Description of the task:
Go through the entries below. Copy each line in which "printer" appears.

*** Task inputs ***

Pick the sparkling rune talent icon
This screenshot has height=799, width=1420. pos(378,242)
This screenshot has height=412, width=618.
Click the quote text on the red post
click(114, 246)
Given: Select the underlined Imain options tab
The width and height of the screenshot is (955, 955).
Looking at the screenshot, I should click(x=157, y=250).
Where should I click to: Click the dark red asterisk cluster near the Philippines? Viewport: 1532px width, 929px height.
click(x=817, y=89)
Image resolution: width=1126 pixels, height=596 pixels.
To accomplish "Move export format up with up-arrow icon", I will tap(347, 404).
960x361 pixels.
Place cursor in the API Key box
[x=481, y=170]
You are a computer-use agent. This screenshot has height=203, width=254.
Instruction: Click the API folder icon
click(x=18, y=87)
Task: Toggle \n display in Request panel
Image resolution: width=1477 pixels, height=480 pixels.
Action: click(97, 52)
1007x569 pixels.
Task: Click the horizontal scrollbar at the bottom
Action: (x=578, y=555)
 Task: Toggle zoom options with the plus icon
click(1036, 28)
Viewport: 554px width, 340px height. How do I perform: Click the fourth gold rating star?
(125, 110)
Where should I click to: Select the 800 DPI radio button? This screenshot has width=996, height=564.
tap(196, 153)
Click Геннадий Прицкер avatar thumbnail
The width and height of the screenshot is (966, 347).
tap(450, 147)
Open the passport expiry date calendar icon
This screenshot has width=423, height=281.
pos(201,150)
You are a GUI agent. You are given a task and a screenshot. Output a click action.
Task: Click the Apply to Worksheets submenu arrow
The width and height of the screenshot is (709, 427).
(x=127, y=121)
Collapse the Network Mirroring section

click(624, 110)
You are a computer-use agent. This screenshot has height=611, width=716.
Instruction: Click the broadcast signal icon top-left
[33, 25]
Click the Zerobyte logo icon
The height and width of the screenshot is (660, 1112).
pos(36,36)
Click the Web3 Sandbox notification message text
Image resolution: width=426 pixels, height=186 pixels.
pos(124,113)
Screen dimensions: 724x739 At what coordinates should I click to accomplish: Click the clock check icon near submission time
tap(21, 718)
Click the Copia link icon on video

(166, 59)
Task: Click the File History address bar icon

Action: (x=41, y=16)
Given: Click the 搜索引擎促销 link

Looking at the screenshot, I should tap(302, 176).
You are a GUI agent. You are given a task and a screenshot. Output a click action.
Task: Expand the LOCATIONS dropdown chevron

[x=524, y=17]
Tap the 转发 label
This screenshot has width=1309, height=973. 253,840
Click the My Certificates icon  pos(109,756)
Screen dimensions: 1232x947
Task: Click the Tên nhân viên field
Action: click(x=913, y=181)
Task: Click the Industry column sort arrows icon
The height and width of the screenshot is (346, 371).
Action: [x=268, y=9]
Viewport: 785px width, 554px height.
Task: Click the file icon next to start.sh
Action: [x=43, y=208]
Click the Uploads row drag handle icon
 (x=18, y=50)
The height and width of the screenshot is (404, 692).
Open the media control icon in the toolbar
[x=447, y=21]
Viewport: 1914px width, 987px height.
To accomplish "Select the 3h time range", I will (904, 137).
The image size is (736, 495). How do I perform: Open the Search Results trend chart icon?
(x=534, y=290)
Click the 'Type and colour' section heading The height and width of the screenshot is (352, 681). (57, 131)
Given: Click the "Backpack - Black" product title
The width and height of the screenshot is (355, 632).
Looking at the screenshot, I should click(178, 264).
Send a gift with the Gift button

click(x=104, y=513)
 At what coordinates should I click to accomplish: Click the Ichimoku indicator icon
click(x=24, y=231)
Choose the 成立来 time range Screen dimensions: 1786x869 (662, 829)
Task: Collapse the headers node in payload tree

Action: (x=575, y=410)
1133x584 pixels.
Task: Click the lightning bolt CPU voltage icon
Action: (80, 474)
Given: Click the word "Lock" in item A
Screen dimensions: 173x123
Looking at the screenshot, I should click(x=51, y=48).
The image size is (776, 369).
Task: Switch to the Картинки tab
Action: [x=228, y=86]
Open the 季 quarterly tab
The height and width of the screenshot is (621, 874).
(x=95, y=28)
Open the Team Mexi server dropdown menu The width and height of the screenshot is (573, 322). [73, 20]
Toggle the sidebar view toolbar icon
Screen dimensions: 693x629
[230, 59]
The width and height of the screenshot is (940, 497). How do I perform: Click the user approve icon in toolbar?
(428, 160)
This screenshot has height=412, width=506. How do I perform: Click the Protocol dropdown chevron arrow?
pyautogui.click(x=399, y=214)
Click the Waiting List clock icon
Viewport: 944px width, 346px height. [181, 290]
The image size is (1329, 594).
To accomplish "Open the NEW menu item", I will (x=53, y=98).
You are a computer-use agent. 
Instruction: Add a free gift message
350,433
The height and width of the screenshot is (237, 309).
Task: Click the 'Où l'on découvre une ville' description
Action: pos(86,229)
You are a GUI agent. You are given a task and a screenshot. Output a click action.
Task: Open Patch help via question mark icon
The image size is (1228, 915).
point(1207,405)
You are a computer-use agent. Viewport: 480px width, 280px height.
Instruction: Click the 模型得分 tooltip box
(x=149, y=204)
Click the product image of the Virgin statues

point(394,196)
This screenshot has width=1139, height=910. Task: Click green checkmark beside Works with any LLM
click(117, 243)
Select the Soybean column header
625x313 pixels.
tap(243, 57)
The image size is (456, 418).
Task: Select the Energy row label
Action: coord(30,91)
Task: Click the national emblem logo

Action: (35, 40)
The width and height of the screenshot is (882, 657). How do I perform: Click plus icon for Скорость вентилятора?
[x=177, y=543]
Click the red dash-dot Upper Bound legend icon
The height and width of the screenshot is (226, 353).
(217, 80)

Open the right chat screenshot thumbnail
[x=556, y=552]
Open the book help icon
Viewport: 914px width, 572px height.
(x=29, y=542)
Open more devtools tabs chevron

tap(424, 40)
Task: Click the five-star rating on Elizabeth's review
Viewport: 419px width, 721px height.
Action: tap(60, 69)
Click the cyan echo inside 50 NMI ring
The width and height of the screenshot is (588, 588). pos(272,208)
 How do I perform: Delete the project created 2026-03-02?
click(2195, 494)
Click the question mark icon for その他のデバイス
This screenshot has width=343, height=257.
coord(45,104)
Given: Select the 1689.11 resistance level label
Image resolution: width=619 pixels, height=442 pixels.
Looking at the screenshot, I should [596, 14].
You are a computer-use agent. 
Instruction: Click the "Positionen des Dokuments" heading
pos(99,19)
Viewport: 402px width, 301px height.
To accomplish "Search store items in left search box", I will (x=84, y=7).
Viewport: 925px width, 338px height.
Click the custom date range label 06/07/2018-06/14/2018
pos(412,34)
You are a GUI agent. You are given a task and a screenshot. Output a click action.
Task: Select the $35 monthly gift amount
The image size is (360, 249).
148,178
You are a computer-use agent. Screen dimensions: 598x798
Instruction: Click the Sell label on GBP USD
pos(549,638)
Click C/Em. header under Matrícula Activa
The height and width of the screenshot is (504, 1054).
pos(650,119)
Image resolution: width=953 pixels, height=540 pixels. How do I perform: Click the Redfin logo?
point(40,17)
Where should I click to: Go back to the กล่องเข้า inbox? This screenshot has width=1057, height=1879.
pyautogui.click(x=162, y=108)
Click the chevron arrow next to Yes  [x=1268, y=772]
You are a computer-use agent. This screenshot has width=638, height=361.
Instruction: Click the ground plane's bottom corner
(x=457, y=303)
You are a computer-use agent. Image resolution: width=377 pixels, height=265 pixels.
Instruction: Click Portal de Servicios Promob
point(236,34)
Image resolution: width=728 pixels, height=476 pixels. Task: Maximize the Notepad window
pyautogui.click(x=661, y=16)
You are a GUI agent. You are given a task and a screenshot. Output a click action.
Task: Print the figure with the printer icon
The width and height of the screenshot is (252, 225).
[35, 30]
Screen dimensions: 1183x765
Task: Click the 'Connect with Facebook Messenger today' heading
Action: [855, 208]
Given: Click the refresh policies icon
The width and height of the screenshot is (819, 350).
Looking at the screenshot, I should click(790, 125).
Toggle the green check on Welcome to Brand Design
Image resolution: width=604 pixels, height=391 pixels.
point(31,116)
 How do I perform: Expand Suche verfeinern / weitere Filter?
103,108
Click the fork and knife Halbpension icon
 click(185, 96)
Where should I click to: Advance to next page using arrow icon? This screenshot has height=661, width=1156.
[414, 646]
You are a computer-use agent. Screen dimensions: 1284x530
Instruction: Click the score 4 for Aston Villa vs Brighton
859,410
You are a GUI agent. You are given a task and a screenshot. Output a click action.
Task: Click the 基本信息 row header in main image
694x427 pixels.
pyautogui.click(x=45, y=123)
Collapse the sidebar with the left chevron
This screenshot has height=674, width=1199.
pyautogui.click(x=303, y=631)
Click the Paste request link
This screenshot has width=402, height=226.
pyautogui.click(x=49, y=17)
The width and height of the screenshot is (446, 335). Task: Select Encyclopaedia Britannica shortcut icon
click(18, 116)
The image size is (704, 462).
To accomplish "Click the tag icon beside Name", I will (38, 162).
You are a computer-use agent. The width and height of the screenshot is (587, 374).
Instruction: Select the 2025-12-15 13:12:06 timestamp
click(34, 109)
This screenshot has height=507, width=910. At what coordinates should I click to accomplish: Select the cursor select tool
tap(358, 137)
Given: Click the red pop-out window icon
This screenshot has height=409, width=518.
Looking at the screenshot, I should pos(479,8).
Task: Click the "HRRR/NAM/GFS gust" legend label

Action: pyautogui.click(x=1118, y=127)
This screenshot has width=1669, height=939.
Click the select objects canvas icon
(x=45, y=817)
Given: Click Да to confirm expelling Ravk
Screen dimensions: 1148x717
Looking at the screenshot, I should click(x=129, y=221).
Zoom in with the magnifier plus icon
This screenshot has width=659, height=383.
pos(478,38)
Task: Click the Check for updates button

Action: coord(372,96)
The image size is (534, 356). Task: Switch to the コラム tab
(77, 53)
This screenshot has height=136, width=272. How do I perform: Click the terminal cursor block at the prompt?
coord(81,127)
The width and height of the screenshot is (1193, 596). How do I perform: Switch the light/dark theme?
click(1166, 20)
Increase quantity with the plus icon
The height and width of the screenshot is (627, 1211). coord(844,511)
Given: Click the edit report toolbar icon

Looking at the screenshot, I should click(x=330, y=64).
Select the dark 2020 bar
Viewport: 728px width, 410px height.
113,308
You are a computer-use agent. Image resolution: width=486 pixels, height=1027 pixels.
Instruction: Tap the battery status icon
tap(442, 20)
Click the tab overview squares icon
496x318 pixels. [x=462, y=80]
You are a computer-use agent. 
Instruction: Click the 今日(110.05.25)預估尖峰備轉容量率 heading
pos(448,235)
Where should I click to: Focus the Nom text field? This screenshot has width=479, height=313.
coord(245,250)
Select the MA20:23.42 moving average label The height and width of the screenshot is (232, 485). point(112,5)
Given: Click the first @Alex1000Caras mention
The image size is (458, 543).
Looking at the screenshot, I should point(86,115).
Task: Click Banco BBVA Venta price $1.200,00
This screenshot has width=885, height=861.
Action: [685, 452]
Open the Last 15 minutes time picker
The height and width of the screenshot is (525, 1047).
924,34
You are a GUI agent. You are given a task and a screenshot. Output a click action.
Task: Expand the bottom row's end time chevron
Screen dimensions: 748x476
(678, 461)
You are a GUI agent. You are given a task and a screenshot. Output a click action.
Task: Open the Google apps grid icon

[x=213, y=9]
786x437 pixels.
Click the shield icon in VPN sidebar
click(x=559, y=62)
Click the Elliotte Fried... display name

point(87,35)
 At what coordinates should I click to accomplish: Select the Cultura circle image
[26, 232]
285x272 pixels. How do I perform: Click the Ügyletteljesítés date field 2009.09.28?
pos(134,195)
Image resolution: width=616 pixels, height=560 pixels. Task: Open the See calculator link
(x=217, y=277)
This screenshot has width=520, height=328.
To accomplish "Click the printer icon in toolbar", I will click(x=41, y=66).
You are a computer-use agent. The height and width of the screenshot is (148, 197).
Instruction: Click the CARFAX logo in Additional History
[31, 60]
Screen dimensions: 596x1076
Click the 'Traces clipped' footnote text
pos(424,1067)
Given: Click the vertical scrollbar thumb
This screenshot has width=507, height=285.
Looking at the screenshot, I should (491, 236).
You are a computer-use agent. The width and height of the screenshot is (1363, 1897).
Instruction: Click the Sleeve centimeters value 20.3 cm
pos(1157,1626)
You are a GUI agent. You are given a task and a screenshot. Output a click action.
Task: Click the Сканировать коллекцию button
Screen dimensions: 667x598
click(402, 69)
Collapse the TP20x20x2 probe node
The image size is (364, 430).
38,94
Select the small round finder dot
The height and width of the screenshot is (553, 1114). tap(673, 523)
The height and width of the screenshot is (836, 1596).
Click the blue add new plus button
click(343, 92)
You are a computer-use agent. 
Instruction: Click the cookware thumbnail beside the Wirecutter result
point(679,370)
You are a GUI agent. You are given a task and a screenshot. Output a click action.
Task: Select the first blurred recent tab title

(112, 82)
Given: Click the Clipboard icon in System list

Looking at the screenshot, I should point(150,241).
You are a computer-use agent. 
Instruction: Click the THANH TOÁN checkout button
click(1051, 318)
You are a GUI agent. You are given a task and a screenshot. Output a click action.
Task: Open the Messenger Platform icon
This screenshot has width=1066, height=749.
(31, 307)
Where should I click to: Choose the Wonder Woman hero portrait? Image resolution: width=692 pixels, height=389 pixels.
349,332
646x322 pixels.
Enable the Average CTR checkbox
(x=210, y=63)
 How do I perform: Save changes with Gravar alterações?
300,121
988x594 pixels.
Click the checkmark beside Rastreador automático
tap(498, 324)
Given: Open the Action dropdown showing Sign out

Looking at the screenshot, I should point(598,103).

*** End of Task inputs ***

Written response:
Task: Print the figure with the printer icon
To accomplish "Click the printer icon in toolbar", I will click(x=41, y=66).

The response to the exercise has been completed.